** Source records follows **
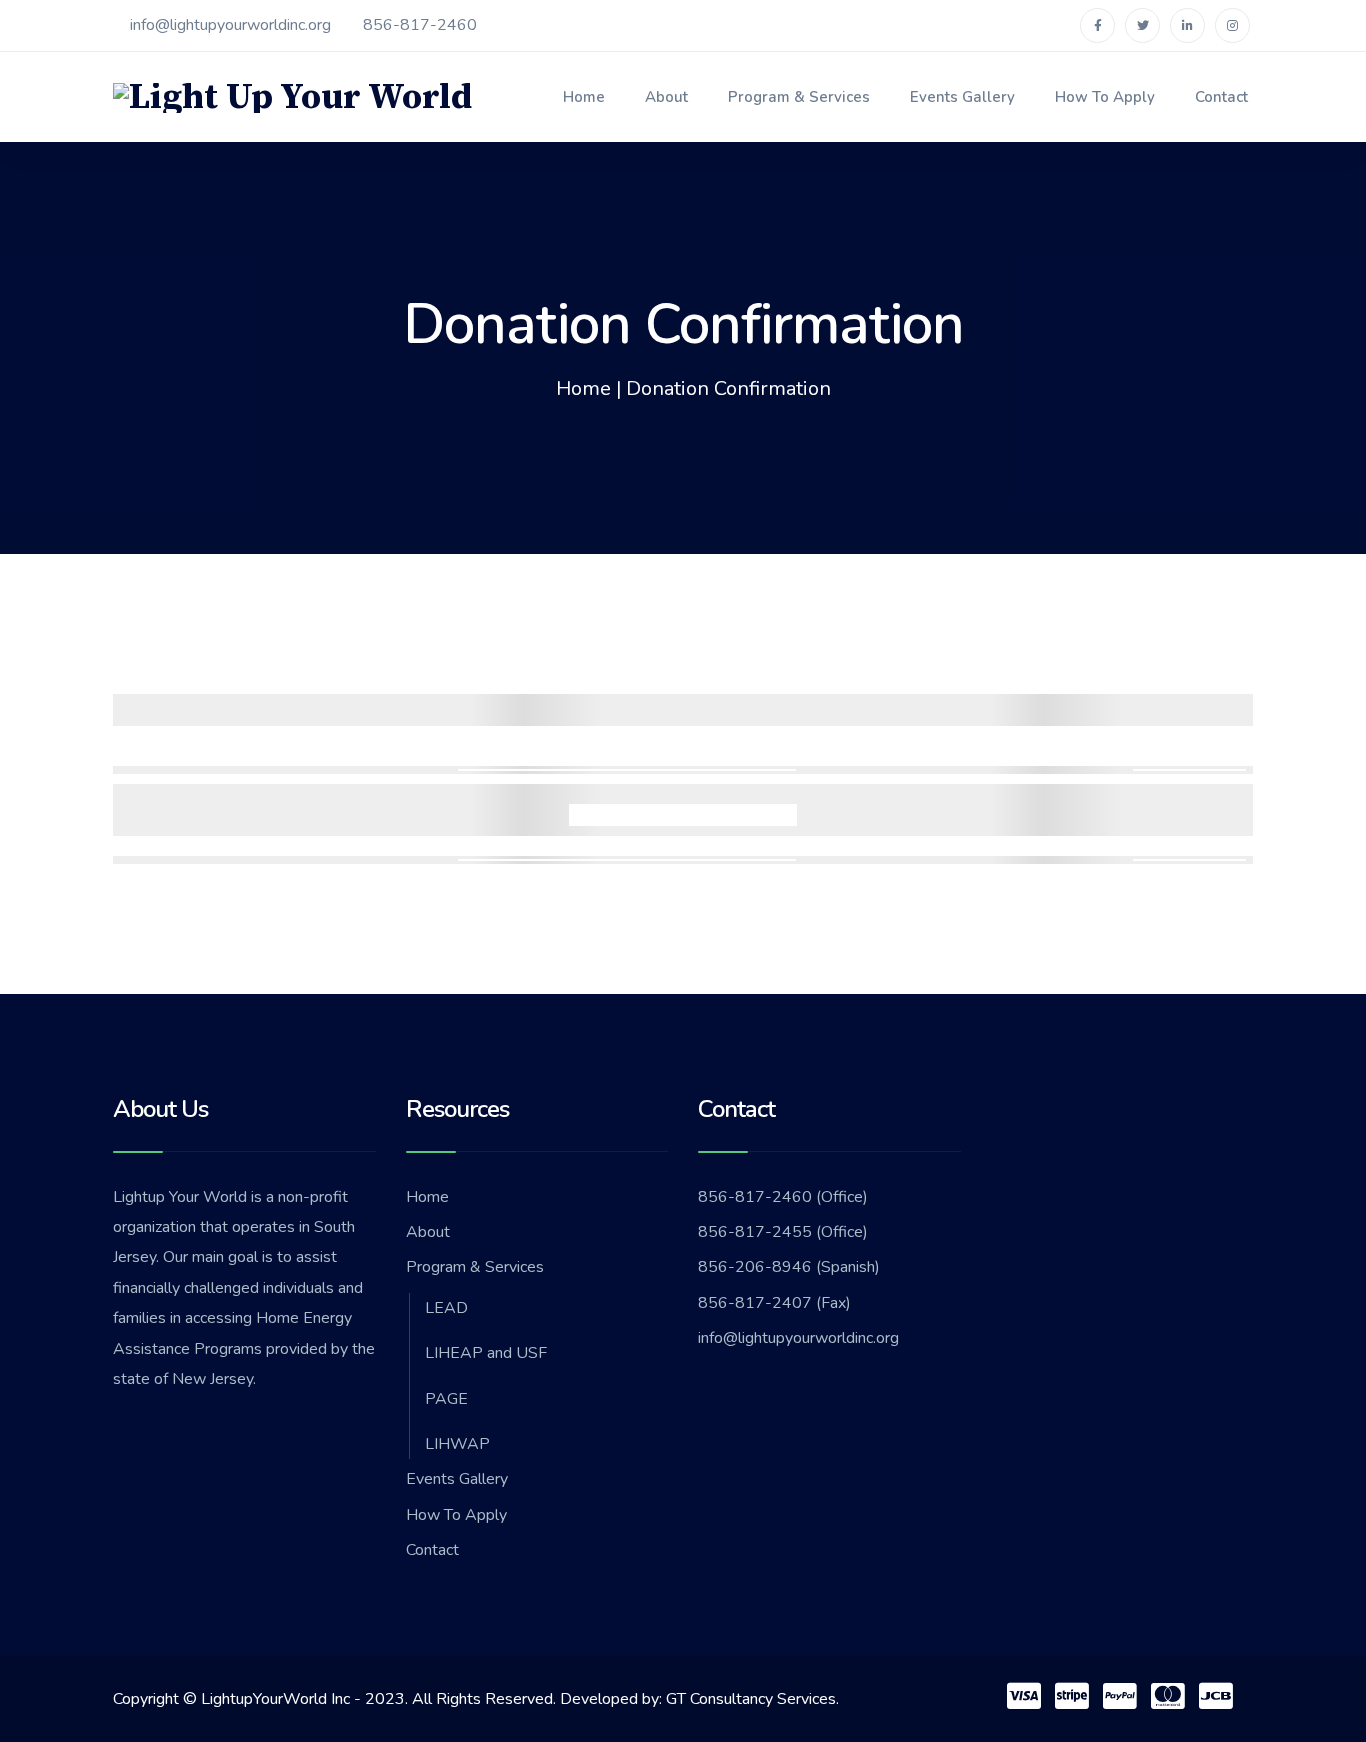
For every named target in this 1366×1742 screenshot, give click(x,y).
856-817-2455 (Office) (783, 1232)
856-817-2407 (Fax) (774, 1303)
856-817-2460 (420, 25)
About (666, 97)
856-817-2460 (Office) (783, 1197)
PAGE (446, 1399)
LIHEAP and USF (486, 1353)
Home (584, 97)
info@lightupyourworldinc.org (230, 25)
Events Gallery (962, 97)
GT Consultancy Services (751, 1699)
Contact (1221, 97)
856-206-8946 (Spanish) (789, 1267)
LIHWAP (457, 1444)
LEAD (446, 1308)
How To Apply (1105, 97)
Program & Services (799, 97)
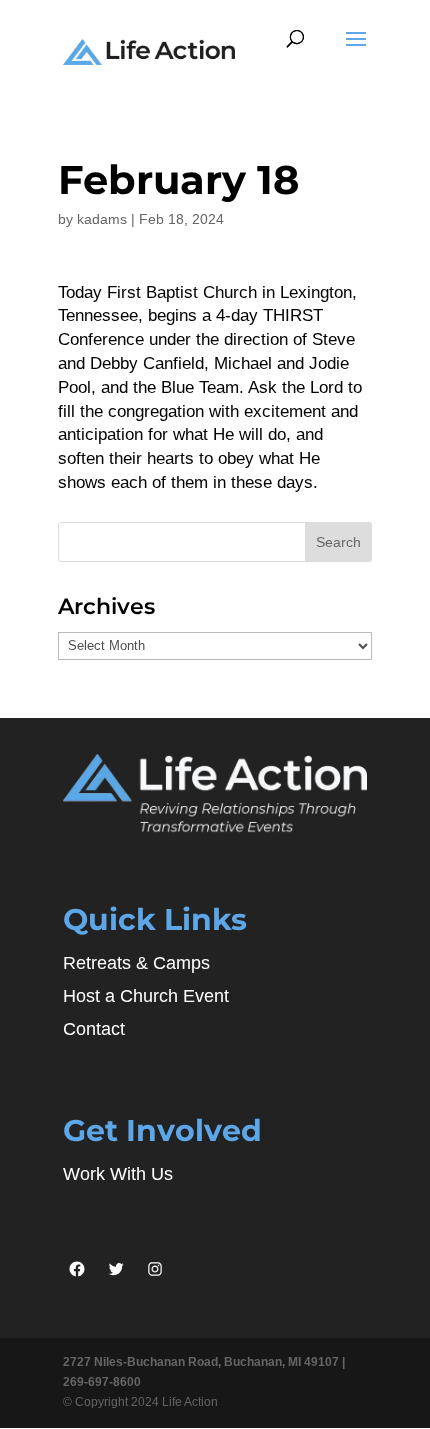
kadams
** End of Source records **
— Task objective —
Each entry above should be given again exactly, with its pictures omitted.

— Response area —
For every named target in this 1366×1742 screenshot, give click(x,y).
856-817-2455 (Office) (783, 1232)
856-817-2407 (Fax) (774, 1303)
856-817-2460 (420, 25)
About (666, 97)
856-817-2460 (Office) (783, 1197)
PAGE (446, 1399)
LIHEAP and USF (486, 1353)
Home (584, 97)
info@lightupyourworldinc.org (230, 25)
Events Gallery (962, 97)
GT Consultancy Services (751, 1699)
Contact (1221, 97)
856-206-8946 (Spanish) (789, 1267)
LIHWAP (457, 1444)
LEAD (446, 1308)
How To Apply (1105, 97)
Program & Services (799, 97)
kadams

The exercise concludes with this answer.